Serious adverse reactions were reported in 47% of talquetamab recipients, the most frequent of which were CRS (13%), bacterial infection including sepsis (8%), pyrexia (4.7%), ICANS (3.8%), COVID-19 infection (2.7%), neutropenia (2.1%), and URTI (2.1%). Adverse reactions were generally manageable; dosage interruptions due to an adverse reaction occurred in 56% of talquetamab recipients and permanent discontinuation due to an adverse event occurred in 9% [6]. Fatal adverse reactions occurred in 3.2% of SC talquetamab recipients [6]; however, no deaths were considered to be talquetamab related [14, 16].
Most of these CRS events in the MonumenTAL-1 trial occurred after step-up dose 1 (29%), step-up dose 2 (44%) or step-up dose 3 (33%; biweekly regimen). The median time to CRS was 27 h from the last dose and median duration was 17 h [6]. Neurological toxicity (all grades) occurred in 55% of patients who received the recommended talquetamab weekly or biweekly dose regimen; 6% of patients experienced grade 3 or 4 neurological toxicity. The most common toxicities were headache (20%), encephalopathy (15%), sensory neuropathy (14%) and motor dysfunction (10%). ICANS was reported in 9% of evaluable patients (n = 265), mostly following step-up doses and recurrent ICANS was reported in 3%. The median time to onset of ICANS was 2.5 days after the most recent dose and median duration was 2 days [6].
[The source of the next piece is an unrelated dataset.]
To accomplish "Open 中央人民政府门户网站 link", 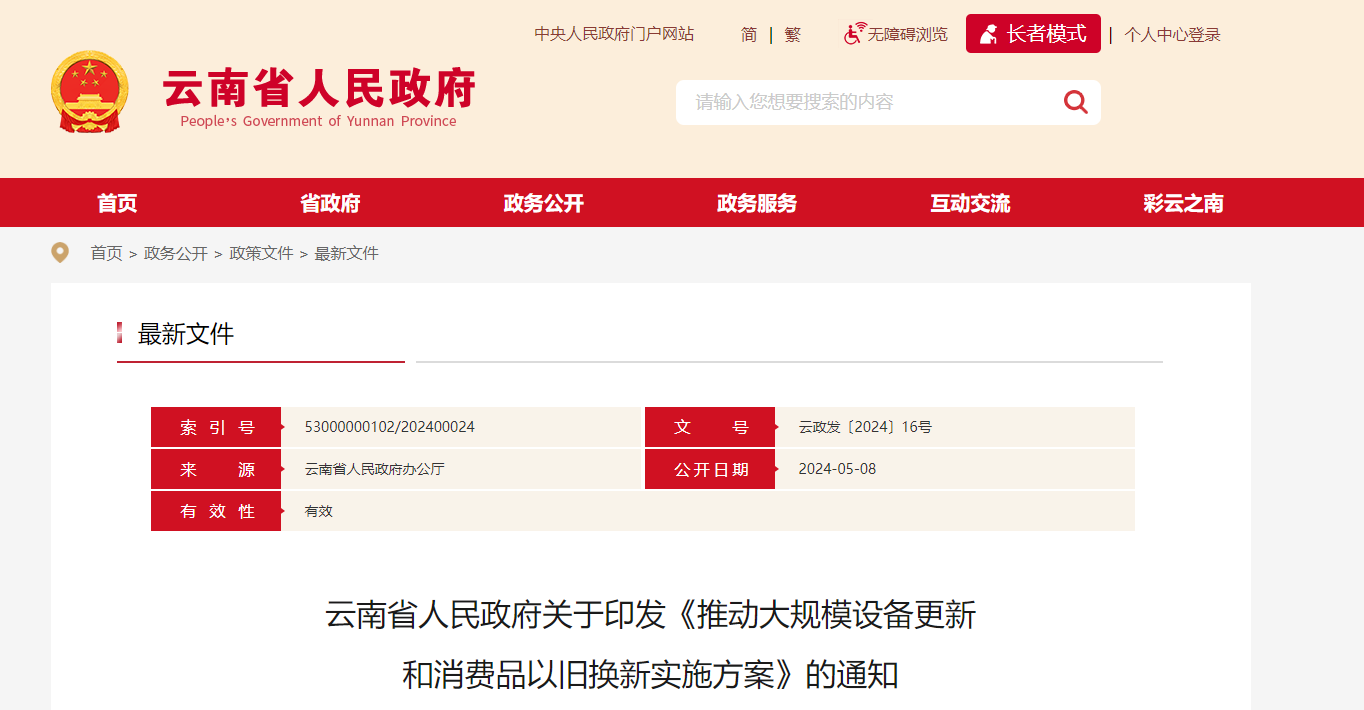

Although anti-talquetamab antibodies developed in 25% of patients treated with the recommended weekly dose regimen and 18% of those treated with the biweekly dose regimen during up to 25 months’ treatment in the MonumenTAL-1 trial, there was no clinically significant effect on talquetamab pharmacokinetics, pharmacodynamics, safety or efficacy in these patients [6].
2.5 Ongoing Clinical Trials
In addition to MonumenTAL-1, TRIMM-2 and RedirecTT-1, three other trials of talquetamab in RRMM are ongoing: the phase 3 MonumenTAL-3 combination therapy trial (NCT05455320), the phase 1 TRIMM-3 combination therapy trial (NCT05338775) and a phase 1 monotherapy Japanese trial (NCT04773522). Talquetamab is also being investigated in combination with other cancer therapies in patients with newly diagnosed MM in the phase 3 MajesTEC-7 trial (NCT05552222), the phase 2 GEM-TECAL trial (NCT05849610) and the phase 1 MonumenTAL-2 trial (NCT05050097).
3 Current Status
Talquetamab received its first approval in the USA under accelerated approval on 9 August 2023 for the treatment of adult patients with RRMM who have received ≥ 4 prior lines of therapy, including a proteasome inhibitor, an immunomodulatory agent and an anti-CD38 monoclonal antibody [6, 9]. On 22 August 2023, talquetamab was granted conditional marketing authorisation in the EU for use as monotherapy for the treatment of adult patients with RRMM who have received ≥ 3 prior therapies, including an immunomodulatory agent, a proteasome inhibitor and an anti-CD38 antibody and have demonstrated disease progression on the last therapy [7, 10].